*ABOUT THIS EXERCISE*
Each record below needs to be retyped exactly.

*RECORDS TO USE*
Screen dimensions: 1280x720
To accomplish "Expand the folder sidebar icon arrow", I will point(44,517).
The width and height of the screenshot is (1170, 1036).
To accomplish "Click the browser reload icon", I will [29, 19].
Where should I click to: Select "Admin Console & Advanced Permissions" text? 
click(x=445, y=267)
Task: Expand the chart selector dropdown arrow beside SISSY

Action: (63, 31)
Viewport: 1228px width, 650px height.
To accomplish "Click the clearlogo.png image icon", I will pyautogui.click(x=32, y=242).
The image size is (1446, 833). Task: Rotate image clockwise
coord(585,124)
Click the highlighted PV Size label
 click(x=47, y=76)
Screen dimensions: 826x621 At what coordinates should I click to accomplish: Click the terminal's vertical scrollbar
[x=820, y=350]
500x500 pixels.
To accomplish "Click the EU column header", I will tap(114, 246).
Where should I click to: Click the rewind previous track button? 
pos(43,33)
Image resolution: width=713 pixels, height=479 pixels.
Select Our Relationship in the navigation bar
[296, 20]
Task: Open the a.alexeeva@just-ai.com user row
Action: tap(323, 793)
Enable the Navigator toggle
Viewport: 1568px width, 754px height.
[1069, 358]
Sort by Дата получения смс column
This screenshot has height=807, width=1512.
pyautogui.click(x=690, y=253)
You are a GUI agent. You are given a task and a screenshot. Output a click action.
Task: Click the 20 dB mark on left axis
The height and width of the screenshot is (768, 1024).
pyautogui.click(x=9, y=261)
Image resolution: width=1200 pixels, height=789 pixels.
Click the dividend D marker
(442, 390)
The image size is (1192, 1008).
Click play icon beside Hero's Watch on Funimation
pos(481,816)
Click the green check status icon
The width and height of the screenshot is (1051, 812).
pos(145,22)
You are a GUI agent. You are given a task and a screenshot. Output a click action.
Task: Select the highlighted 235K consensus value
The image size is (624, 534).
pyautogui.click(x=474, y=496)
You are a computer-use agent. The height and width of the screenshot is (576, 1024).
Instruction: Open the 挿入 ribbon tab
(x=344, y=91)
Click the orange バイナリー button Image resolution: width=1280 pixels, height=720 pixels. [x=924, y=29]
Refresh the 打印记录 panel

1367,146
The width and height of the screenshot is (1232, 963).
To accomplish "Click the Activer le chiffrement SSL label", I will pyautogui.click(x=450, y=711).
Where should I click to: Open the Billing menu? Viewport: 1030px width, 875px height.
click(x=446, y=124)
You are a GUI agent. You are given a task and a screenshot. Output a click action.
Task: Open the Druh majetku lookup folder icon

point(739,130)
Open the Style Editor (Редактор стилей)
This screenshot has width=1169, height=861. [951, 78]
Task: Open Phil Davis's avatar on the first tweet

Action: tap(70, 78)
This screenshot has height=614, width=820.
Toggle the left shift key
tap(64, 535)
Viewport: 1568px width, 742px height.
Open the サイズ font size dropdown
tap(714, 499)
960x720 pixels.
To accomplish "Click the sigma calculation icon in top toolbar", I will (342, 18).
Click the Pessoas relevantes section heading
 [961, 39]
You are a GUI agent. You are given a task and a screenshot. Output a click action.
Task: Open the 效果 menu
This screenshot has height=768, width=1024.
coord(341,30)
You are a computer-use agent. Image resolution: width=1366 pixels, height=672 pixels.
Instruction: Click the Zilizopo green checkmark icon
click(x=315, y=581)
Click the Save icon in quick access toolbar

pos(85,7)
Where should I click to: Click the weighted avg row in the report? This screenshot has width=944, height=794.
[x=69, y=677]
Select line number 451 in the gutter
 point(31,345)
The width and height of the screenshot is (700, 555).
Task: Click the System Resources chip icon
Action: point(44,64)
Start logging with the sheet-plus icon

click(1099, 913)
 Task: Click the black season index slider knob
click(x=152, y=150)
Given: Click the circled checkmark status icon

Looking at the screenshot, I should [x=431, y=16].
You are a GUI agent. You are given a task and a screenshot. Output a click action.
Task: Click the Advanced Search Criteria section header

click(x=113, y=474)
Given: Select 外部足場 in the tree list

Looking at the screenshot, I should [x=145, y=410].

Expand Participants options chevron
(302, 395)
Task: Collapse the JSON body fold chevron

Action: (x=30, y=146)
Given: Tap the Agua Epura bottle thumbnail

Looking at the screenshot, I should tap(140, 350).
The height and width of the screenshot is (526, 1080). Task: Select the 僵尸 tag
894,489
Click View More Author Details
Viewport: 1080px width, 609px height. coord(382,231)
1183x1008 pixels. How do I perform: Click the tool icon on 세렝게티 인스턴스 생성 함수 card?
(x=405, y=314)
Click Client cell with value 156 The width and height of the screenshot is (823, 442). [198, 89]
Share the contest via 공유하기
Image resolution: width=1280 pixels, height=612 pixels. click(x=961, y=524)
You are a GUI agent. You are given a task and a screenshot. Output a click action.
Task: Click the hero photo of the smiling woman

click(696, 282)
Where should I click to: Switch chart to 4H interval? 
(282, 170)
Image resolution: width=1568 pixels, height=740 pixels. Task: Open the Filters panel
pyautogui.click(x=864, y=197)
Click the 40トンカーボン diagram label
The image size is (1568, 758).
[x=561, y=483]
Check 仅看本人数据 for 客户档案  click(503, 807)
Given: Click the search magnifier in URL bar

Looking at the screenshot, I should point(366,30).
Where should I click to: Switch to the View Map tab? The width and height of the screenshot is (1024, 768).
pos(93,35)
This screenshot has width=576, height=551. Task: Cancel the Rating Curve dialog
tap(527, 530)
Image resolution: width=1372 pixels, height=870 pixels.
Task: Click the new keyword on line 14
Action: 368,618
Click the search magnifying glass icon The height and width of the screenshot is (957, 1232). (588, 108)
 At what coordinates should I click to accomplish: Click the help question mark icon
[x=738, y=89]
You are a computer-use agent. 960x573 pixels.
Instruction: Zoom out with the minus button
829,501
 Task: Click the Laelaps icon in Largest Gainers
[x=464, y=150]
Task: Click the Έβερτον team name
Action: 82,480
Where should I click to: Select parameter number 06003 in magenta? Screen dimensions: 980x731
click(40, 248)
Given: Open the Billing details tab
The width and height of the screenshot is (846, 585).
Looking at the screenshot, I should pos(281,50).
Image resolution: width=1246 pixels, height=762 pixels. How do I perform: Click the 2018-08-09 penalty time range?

*ANSWER*
Screen dimensions: 1280x720
To accomplish "Expand the folder sidebar icon arrow", I will point(44,517).
The width and height of the screenshot is (1170, 1036).
To accomplish "Click the browser reload icon", I will [29, 19].
Where should I click to: Select "Admin Console & Advanced Permissions" text? 
click(x=445, y=267)
Task: Expand the chart selector dropdown arrow beside SISSY

Action: (63, 31)
Viewport: 1228px width, 650px height.
To accomplish "Click the clearlogo.png image icon", I will pyautogui.click(x=32, y=242).
The image size is (1446, 833). Task: Rotate image clockwise
coord(585,124)
Click the highlighted PV Size label
 click(x=47, y=76)
Screen dimensions: 826x621 At what coordinates should I click to accomplish: Click the terminal's vertical scrollbar
[x=820, y=350]
500x500 pixels.
To accomplish "Click the EU column header", I will tap(114, 246).
Where should I click to: Click the rewind previous track button? 
pos(43,33)
Image resolution: width=713 pixels, height=479 pixels.
Select Our Relationship in the navigation bar
[296, 20]
Task: Open the a.alexeeva@just-ai.com user row
Action: tap(323, 793)
Enable the Navigator toggle
Viewport: 1568px width, 754px height.
[1069, 358]
Sort by Дата получения смс column
This screenshot has height=807, width=1512.
pyautogui.click(x=690, y=253)
You are a GUI agent. You are given a task and a screenshot. Output a click action.
Task: Click the 20 dB mark on left axis
The height and width of the screenshot is (768, 1024).
pyautogui.click(x=9, y=261)
Image resolution: width=1200 pixels, height=789 pixels.
Click the dividend D marker
(442, 390)
The image size is (1192, 1008).
Click play icon beside Hero's Watch on Funimation
pos(481,816)
Click the green check status icon
The width and height of the screenshot is (1051, 812).
pos(145,22)
You are a GUI agent. You are given a task and a screenshot. Output a click action.
Task: Select the highlighted 235K consensus value
The image size is (624, 534).
pyautogui.click(x=474, y=496)
You are a computer-use agent. The height and width of the screenshot is (576, 1024).
Instruction: Open the 挿入 ribbon tab
(x=344, y=91)
Click the orange バイナリー button Image resolution: width=1280 pixels, height=720 pixels. [x=924, y=29]
Refresh the 打印记录 panel

1367,146
The width and height of the screenshot is (1232, 963).
To accomplish "Click the Activer le chiffrement SSL label", I will pyautogui.click(x=450, y=711).
Where should I click to: Open the Billing menu? Viewport: 1030px width, 875px height.
click(x=446, y=124)
You are a GUI agent. You are given a task and a screenshot. Output a click action.
Task: Open the Druh majetku lookup folder icon

point(739,130)
Open the Style Editor (Редактор стилей)
This screenshot has width=1169, height=861. [951, 78]
Task: Open Phil Davis's avatar on the first tweet

Action: tap(70, 78)
This screenshot has height=614, width=820.
Toggle the left shift key
tap(64, 535)
Viewport: 1568px width, 742px height.
Open the サイズ font size dropdown
tap(714, 499)
960x720 pixels.
To accomplish "Click the sigma calculation icon in top toolbar", I will (342, 18).
Click the Pessoas relevantes section heading
 [961, 39]
You are a GUI agent. You are given a task and a screenshot. Output a click action.
Task: Open the 效果 menu
This screenshot has height=768, width=1024.
coord(341,30)
You are a computer-use agent. Image resolution: width=1366 pixels, height=672 pixels.
Instruction: Click the Zilizopo green checkmark icon
click(x=315, y=581)
Click the Save icon in quick access toolbar

pos(85,7)
Where should I click to: Click the weighted avg row in the report? This screenshot has width=944, height=794.
[x=69, y=677]
Select line number 451 in the gutter
 point(31,345)
The width and height of the screenshot is (700, 555).
Task: Click the System Resources chip icon
Action: point(44,64)
Start logging with the sheet-plus icon

click(1099, 913)
 Task: Click the black season index slider knob
click(x=152, y=150)
Given: Click the circled checkmark status icon

Looking at the screenshot, I should [x=431, y=16].
You are a GUI agent. You are given a task and a screenshot. Output a click action.
Task: Click the Advanced Search Criteria section header

click(x=113, y=474)
Given: Select 外部足場 in the tree list

Looking at the screenshot, I should [x=145, y=410].

Expand Participants options chevron
(302, 395)
Task: Collapse the JSON body fold chevron

Action: (x=30, y=146)
Given: Tap the Agua Epura bottle thumbnail

Looking at the screenshot, I should tap(140, 350).
The height and width of the screenshot is (526, 1080). Task: Select the 僵尸 tag
894,489
Click View More Author Details
Viewport: 1080px width, 609px height. coord(382,231)
1183x1008 pixels. How do I perform: Click the tool icon on 세렝게티 인스턴스 생성 함수 card?
(x=405, y=314)
Click Client cell with value 156 The width and height of the screenshot is (823, 442). [198, 89]
Share the contest via 공유하기
Image resolution: width=1280 pixels, height=612 pixels. click(x=961, y=524)
You are a GUI agent. You are given a task and a screenshot. Output a click action.
Task: Click the hero photo of the smiling woman

click(696, 282)
Where should I click to: Switch chart to 4H interval? 
(282, 170)
Image resolution: width=1568 pixels, height=740 pixels. Task: Open the Filters panel
pyautogui.click(x=864, y=197)
Click the 40トンカーボン diagram label
The image size is (1568, 758).
[x=561, y=483]
Check 仅看本人数据 for 客户档案  click(503, 807)
Given: Click the search magnifier in URL bar

Looking at the screenshot, I should point(366,30).
Where should I click to: Switch to the View Map tab? The width and height of the screenshot is (1024, 768).
pos(93,35)
This screenshot has width=576, height=551. Task: Cancel the Rating Curve dialog
tap(527, 530)
Image resolution: width=1372 pixels, height=870 pixels.
Task: Click the new keyword on line 14
Action: 368,618
Click the search magnifying glass icon The height and width of the screenshot is (957, 1232). (588, 108)
 At what coordinates should I click to accomplish: Click the help question mark icon
[x=738, y=89]
You are a computer-use agent. 960x573 pixels.
Instruction: Zoom out with the minus button
829,501
 Task: Click the Laelaps icon in Largest Gainers
[x=464, y=150]
Task: Click the Έβερτον team name
Action: 82,480
Where should I click to: Select parameter number 06003 in magenta? Screen dimensions: 980x731
click(40, 248)
Given: Open the Billing details tab
The width and height of the screenshot is (846, 585).
Looking at the screenshot, I should pos(281,50).
Image resolution: width=1246 pixels, height=762 pixels. How do I perform: Click the 2018-08-09 penalty time range?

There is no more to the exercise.